[PROBLEM STATEMENT] Every line in the material below that includes "Open" should be copied.

*** TASK INPUTS Section Begins ***

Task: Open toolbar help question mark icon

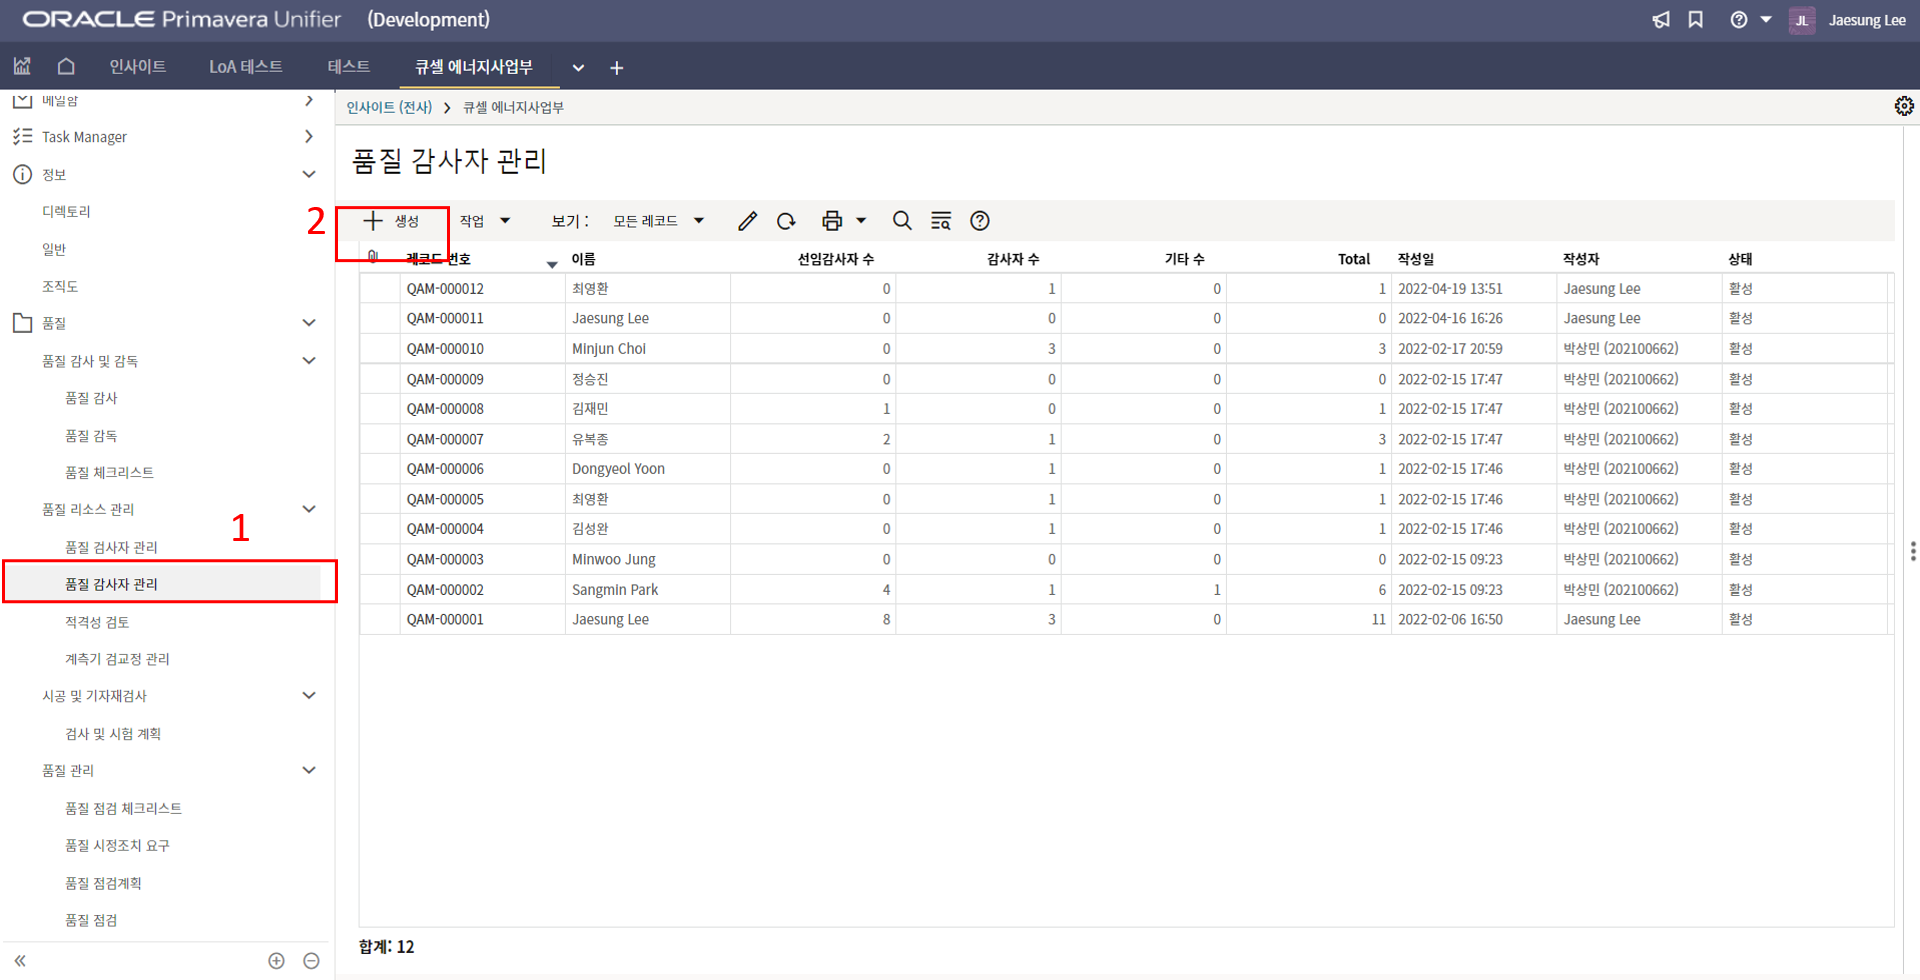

*** TASK INPUTS Section Ends ***
*** TASK INPUTS Section Begins ***

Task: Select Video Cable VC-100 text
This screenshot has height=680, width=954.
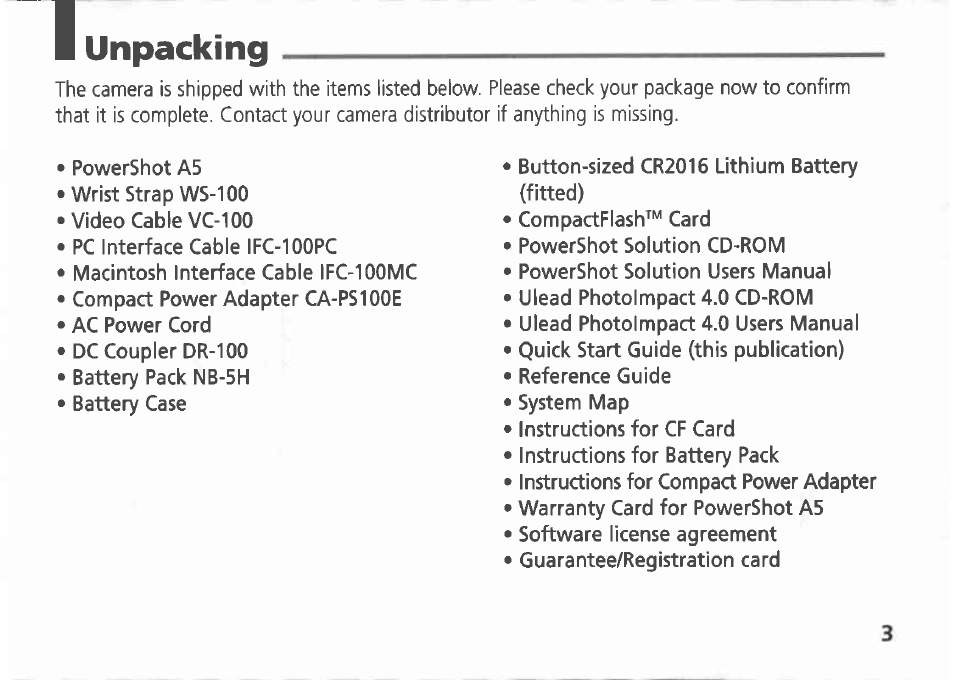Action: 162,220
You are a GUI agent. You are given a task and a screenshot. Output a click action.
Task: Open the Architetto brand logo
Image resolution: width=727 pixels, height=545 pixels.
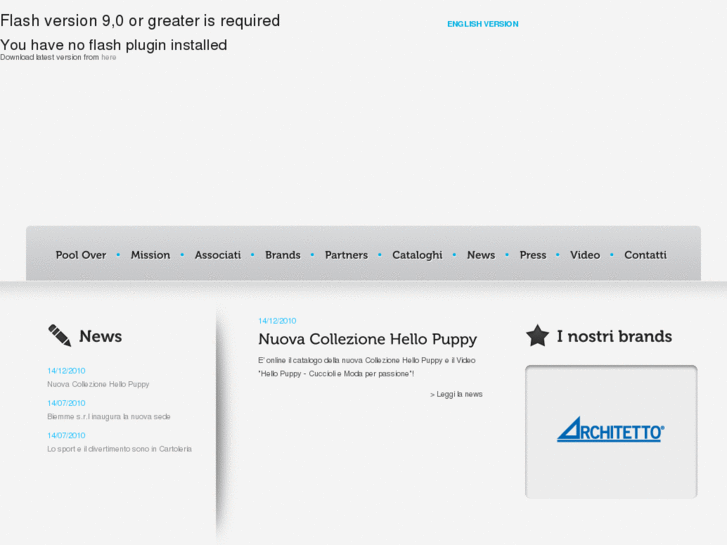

*** TASK INPUTS Section Ends ***

[SOLUTION]
Task: Open toolbar help question mark icon
Task: Open the Architetto brand logo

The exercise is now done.